Let triangle $\triangle ABC$ and point $C' (C' \ne C, C' \ne B)$ on sideline $BC$ be given. $\triangle A'B'C' \sim \triangle ABC$ where $B'$ lies on sideline $AB$ and $A'$ lies on sideline $AC.$ The spiral symilarity $T$ maps $\triangle ABC$ into $\triangle A'B'C'.$ Prove

a) $\angle AB'A' = \angle BC'B' = \angle CA'C'.$

b) Center of $T$ is the First Brocard point of triangles $\triangle ABC$ and $\triangle A'B'C'.$

Proof

a) Let $\tau(X)$ be the spiral symilarity centered at $C'$ with the dilation factor $k = \frac {AC}{BC}$ and rotation angle $\gamma = \angle ACB, A_1 = \tau(A), B_1 = \tau(B).$ $A' = A_1B_1 \cap AC, B' = \tau^{-1}(A').$

Denote $\varphi = \angle BC'B' \implies \angle CC'A' = 180^\circ - \varphi - \gamma \implies$ $\angle CA'C' = 180^\circ - \gamma - \angle CC'A' = \varphi.$ Similarly $\angle AB'A' = \varphi.$

b) It is well known that the three circumcircles $AA'B', BB'C',$ and $CC'A'$ have the common point (it is $D$ in the diagram).
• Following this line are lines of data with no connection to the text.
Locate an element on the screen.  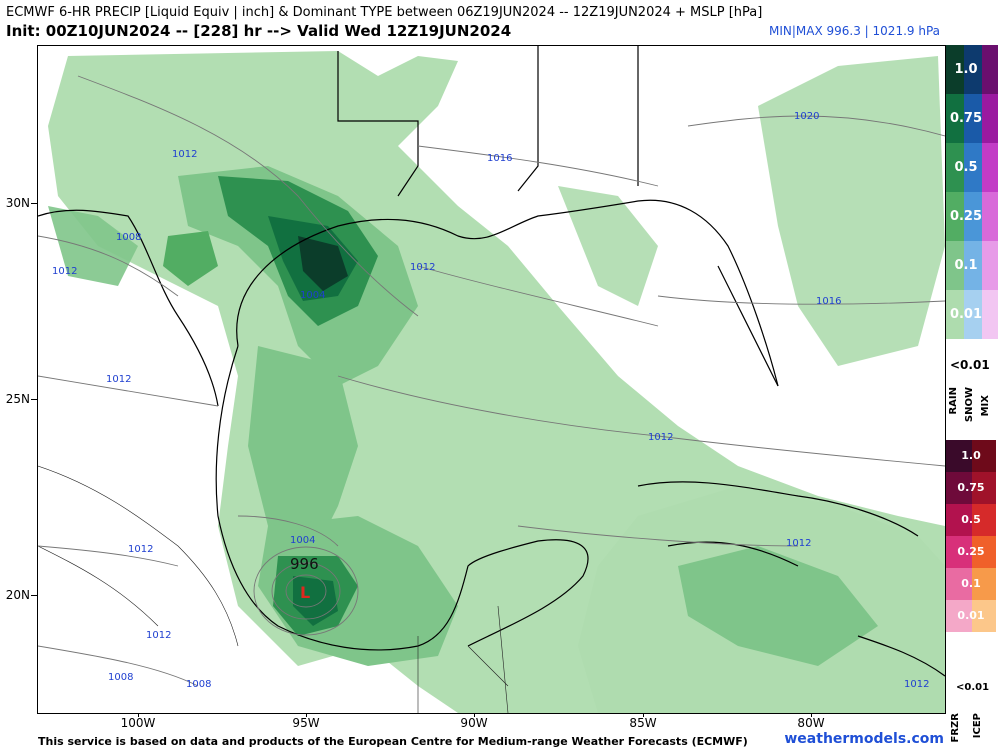
legend-row-rain-snow-mix: 0.1 is located at coordinates (972, 266). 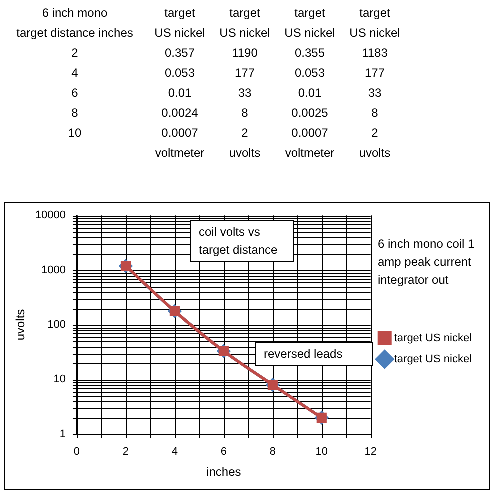 I want to click on y-tick-label: 1, so click(x=63, y=434).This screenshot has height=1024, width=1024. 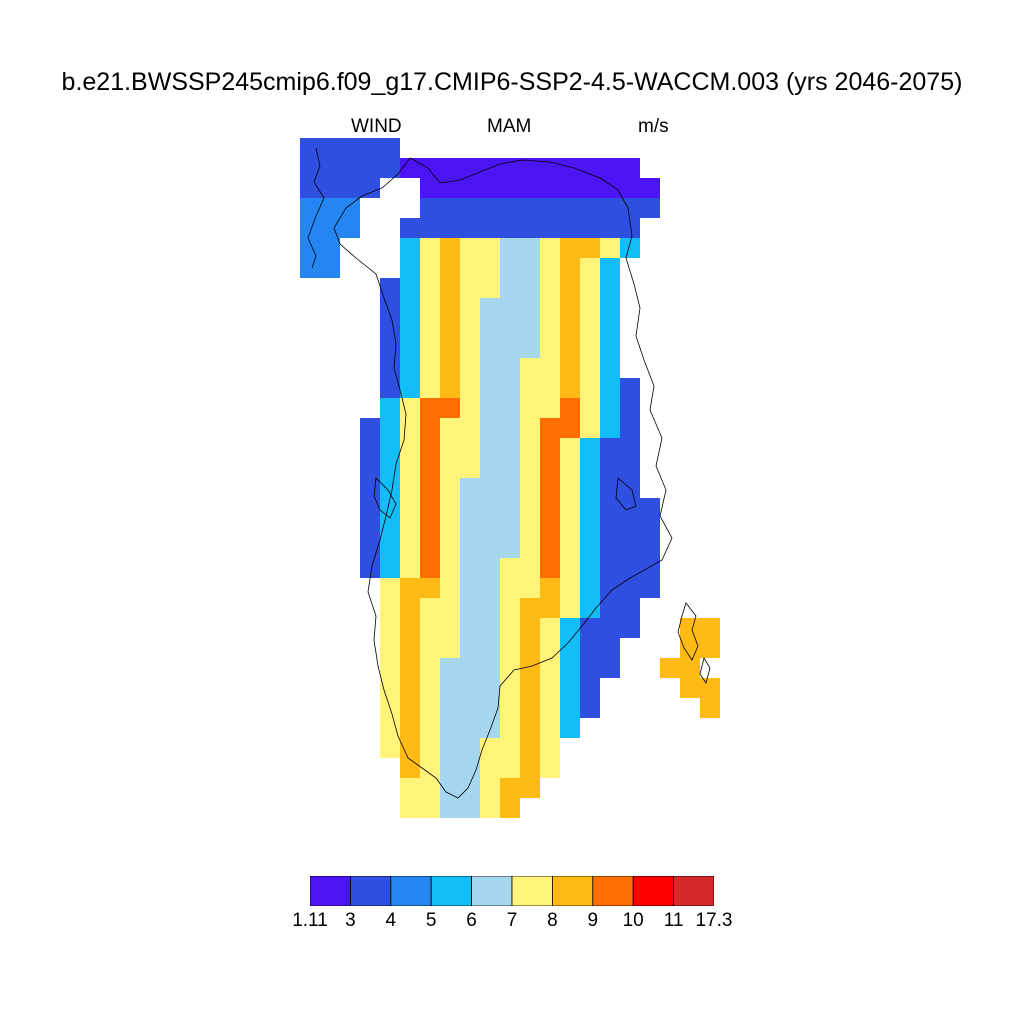 What do you see at coordinates (512, 920) in the screenshot?
I see `colorbar-tick-label: 7` at bounding box center [512, 920].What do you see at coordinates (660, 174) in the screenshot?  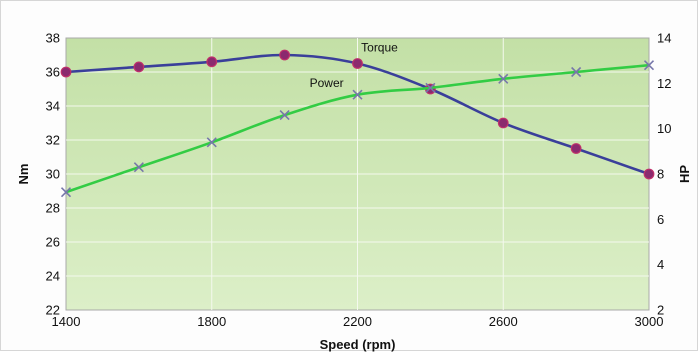 I see `right-tick-label: 8` at bounding box center [660, 174].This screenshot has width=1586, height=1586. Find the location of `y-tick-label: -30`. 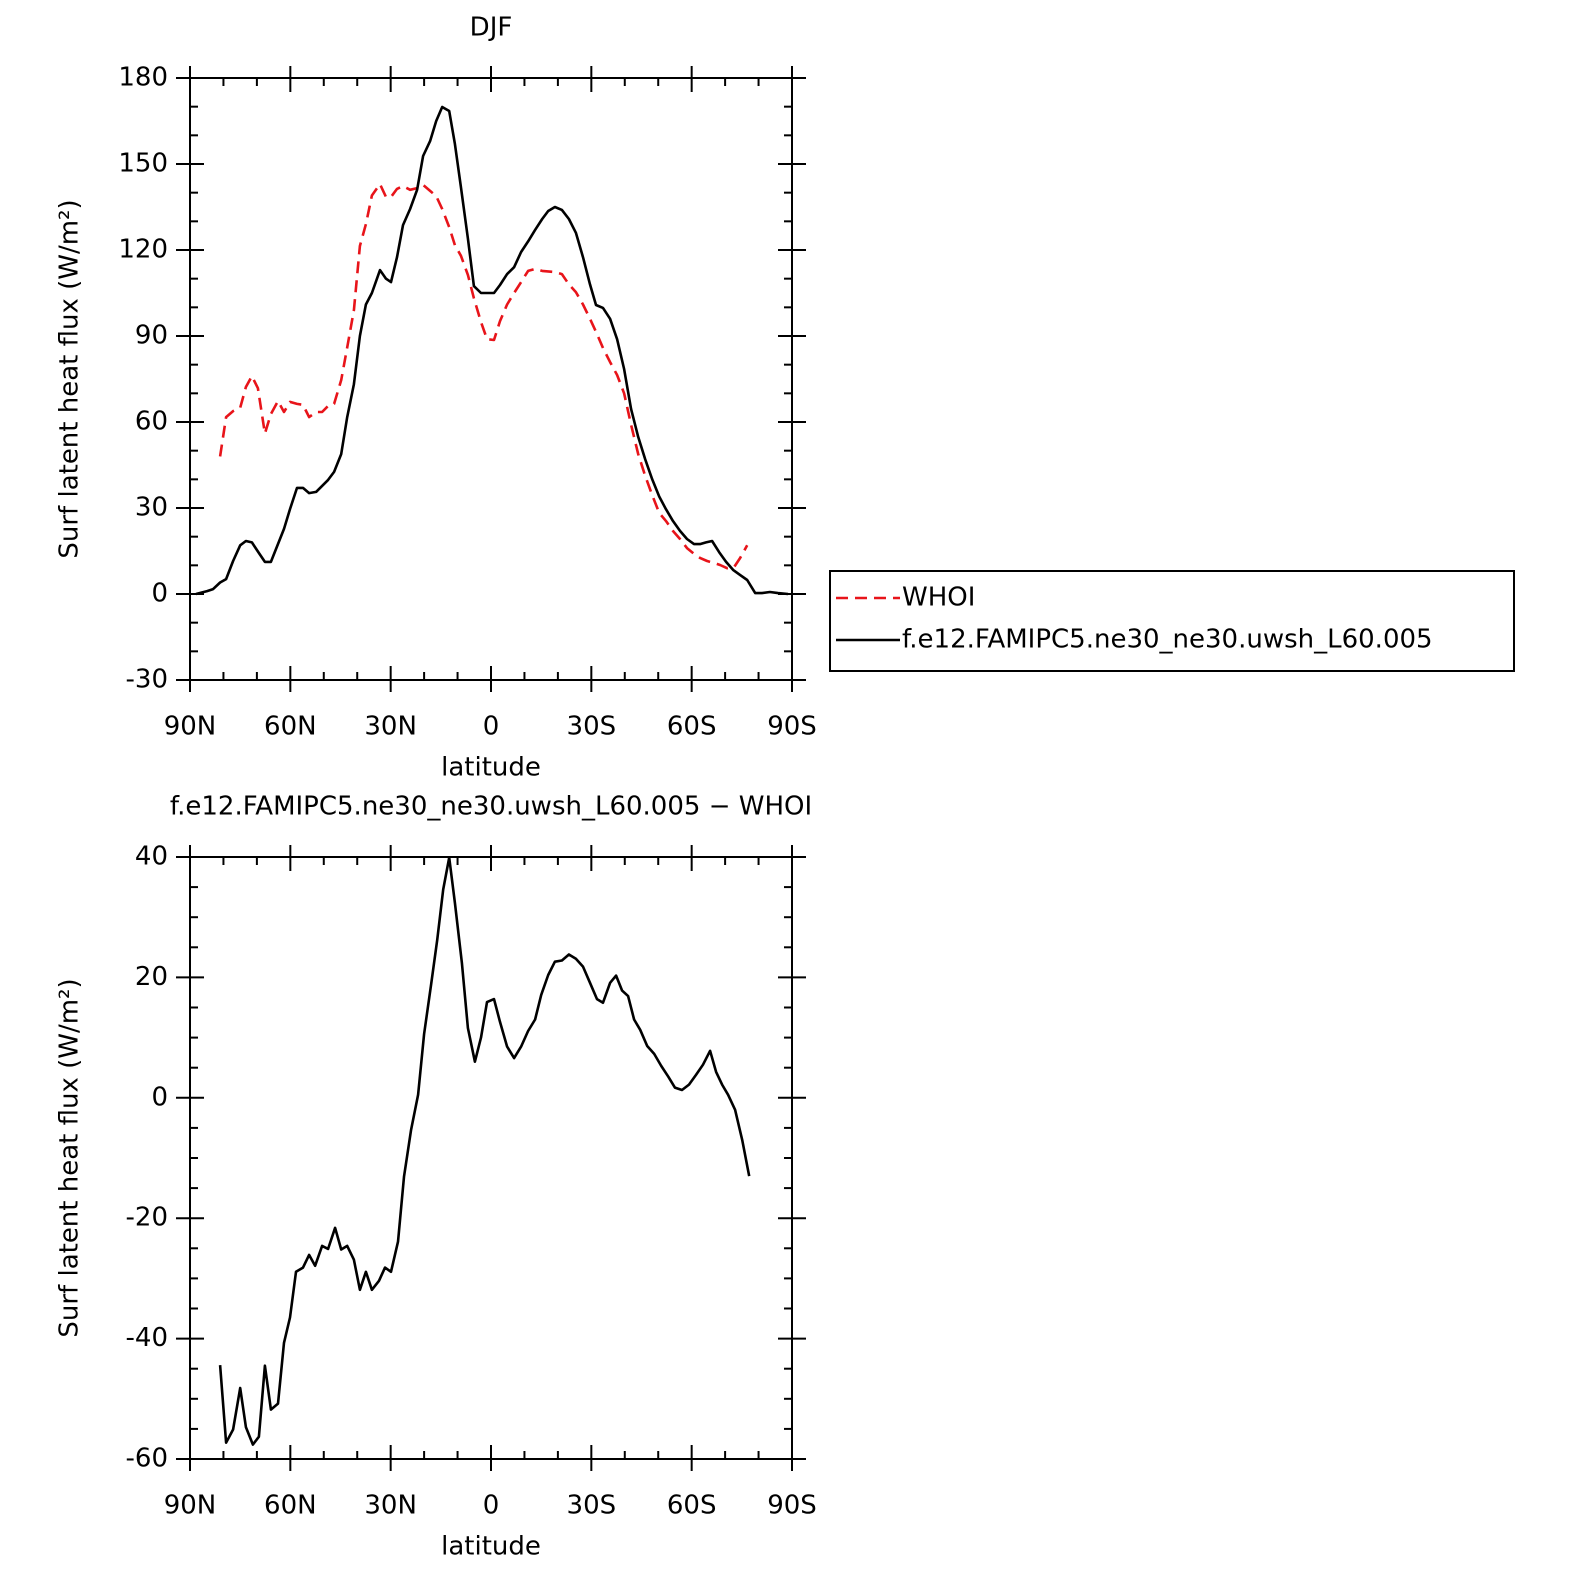

y-tick-label: -30 is located at coordinates (147, 680).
Therefore $AB'DA'$ is cyclic and $\angle AB'A' = \angle ADA' =\varphi.$

Similarly, $\angle BDB' = \angle CDC' = \varphi.$

$\angle A'DC' = 180^\circ - \gamma, \angle A'DC = 180^\circ - \gamma - \varphi \implies$ $\angle ADC = \angle A'DC' = 180^\circ - \gamma.$ $\angle CAD + \angle ACD = 180^\circ - \angle ADC = \gamma = \angle ACD + \angle BCD \implies \angle CAD = \angle BCD = \psi.$

Similarly, $\angle CAD = \angle ABD = \angle BCD = \psi.$

Therefore, $D$ is the First Brocard point of $\triangle ABC.$

$AB'DA'$ is cyclic $\implies \angle A'B'D = \angle A'AD = \psi.$ Similarly, $\angle B'C'D = \angle C'A'D = \psi.$

Therefore $D$ is the First Brocard point of $\triangle A'B'C',$ and $\triangle A'DC' \sim \triangle ADC, \triangle A'DB' \sim \triangle ADB.$

Therefore the spiral symilarity $T$ maps $\triangle ABC$ into $\triangle A'B'C'$ has the center $D,$ the angle of the rotation $\varphi.$

vladimir.shelomovskii@gmail.com, vvsss

Common point for 6 circles

Let $\triangle ABC$ and point $A'$ on sideline $BC$ be given. $\triangle A'B'C' \sim \triangle ABC$ where $B'$ lies on sideline $AC$ and $C'$ lies on sideline $AB.$

Denote $D = BB' \cap CC', E = AA' \cap CC', F = BB' \cap AA'.$

Prove that circumcircles of triangles $\triangle ABF, \triangle A'B'F, \triangle BCD,$ $\triangle B'C'D, \triangle ACE, \triangle A'C'E$ have the common point.

Proof

$\triangle A'B'C' \sim \triangle ABC$ so there is the spiral symilarity $T$ taking $\triangle ABC$ to $\triangle A'B'C', T(ABC) = A'B'C'.$ Denote $O$ the center of $T.$ $A'B' = T(AB), A'B = \tau(AB'), F = AA' \cap BB' \implies$ the center of $\tau$ is the secont crosspoint of circumcircles of $\triangle ABF$ and $\triangle A'B',$ but this center is point $O,$ so these circles contain point $O$ . Similarly for another circles.